------ DATA EXTRACT
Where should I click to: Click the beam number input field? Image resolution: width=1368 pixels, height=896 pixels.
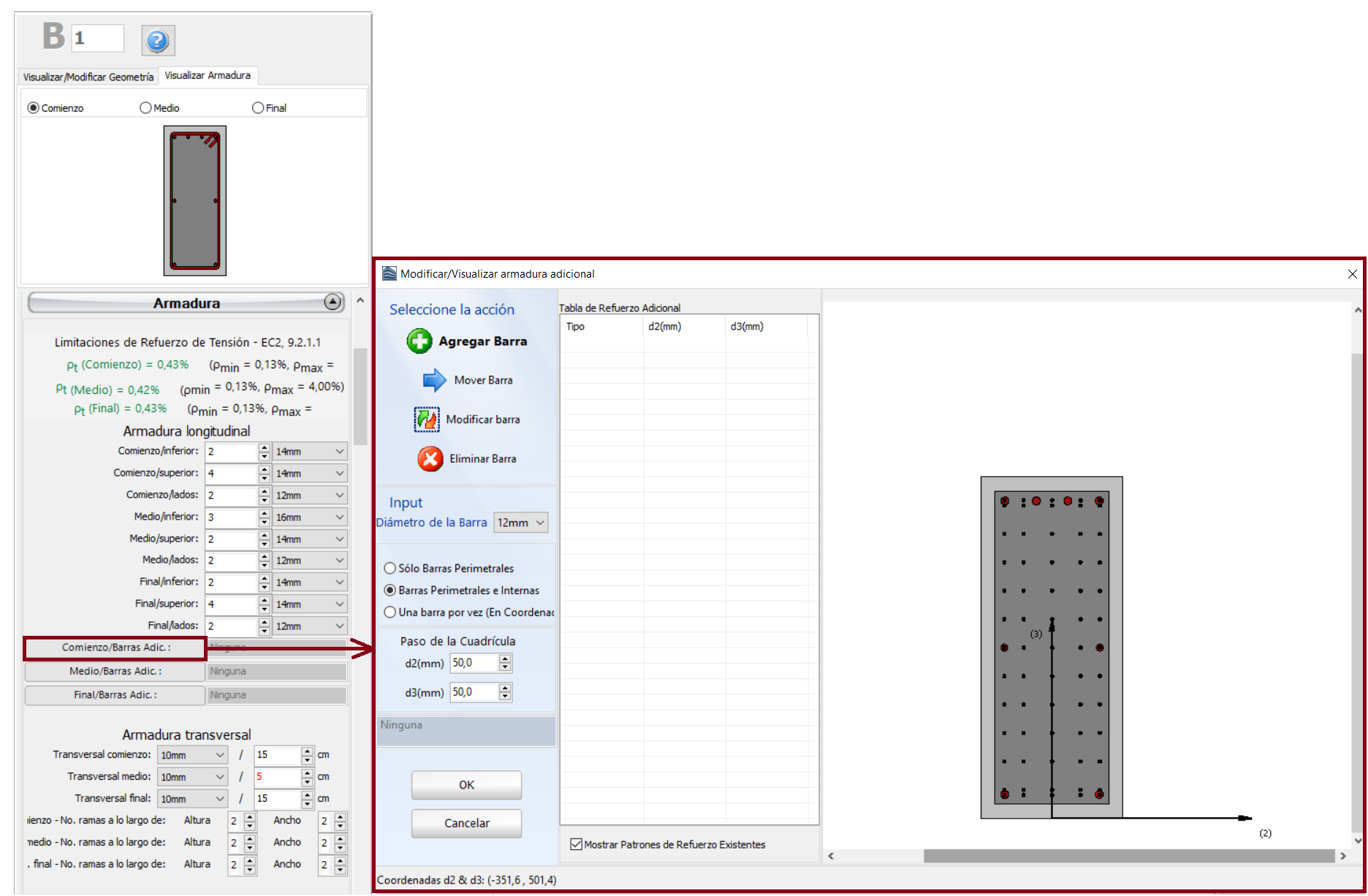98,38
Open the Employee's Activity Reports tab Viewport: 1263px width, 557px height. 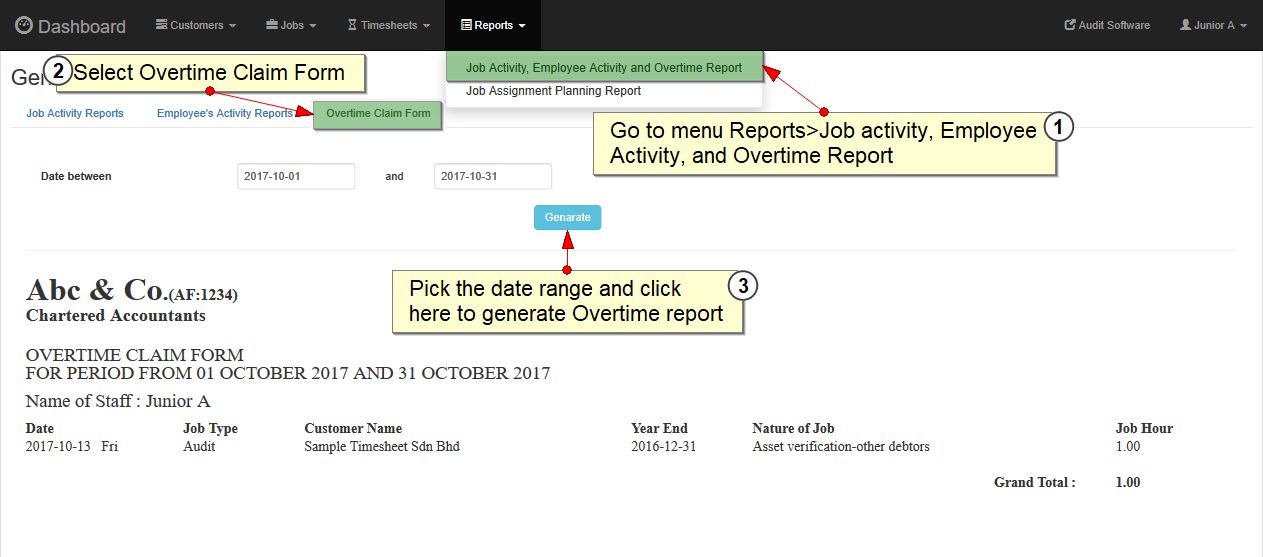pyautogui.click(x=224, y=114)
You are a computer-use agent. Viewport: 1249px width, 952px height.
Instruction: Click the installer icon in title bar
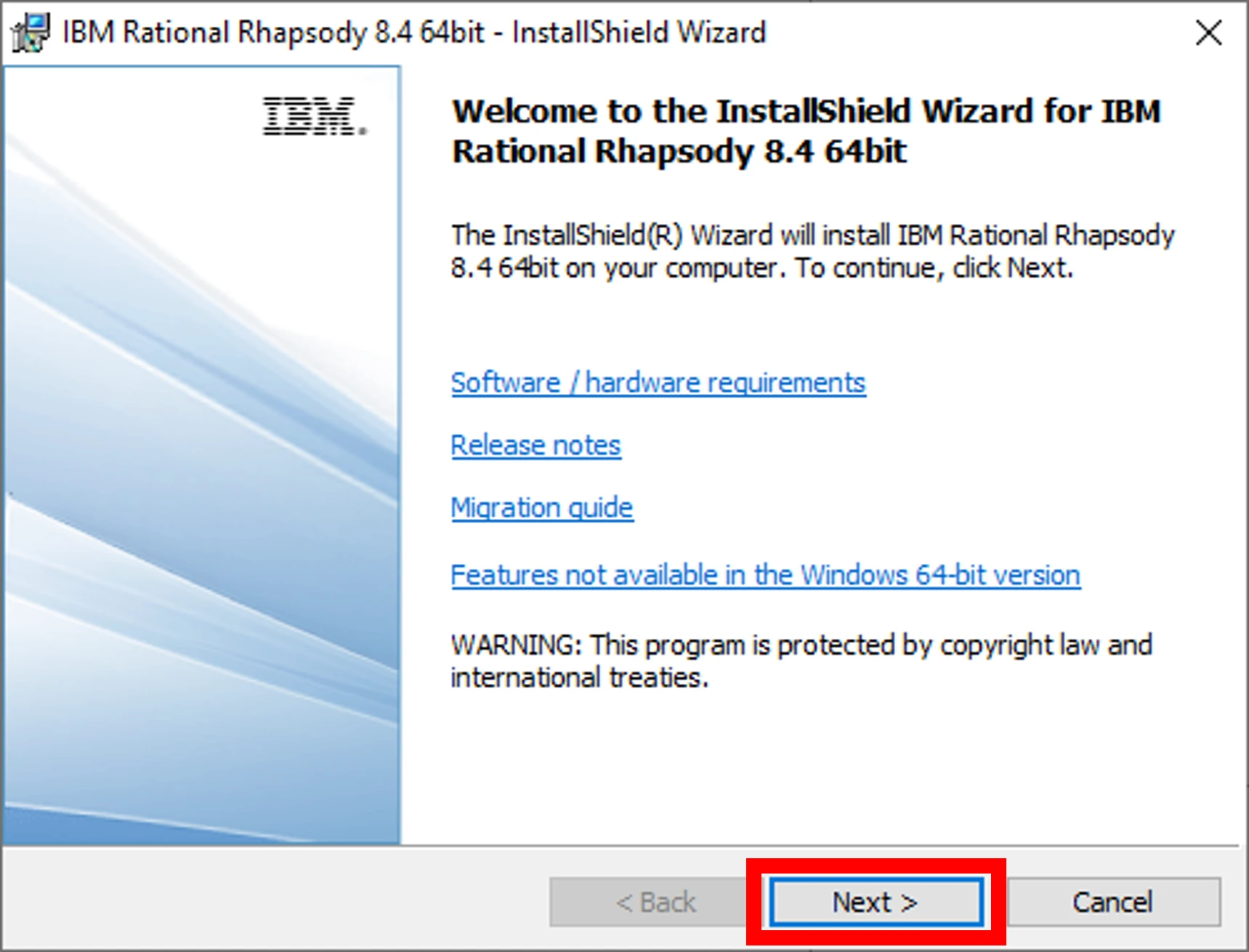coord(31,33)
------------
• **REQUIRED WORK**: Every line from the one that contains "You are a computer-use" through the end of the records above is to be reproduced exactly; no picture goes in the copy.

• **OUTPUT**:
You are a computer-use agent. Viewport: 1249px width, 952px height.
Instruction: Click the installer icon in title bar
coord(31,33)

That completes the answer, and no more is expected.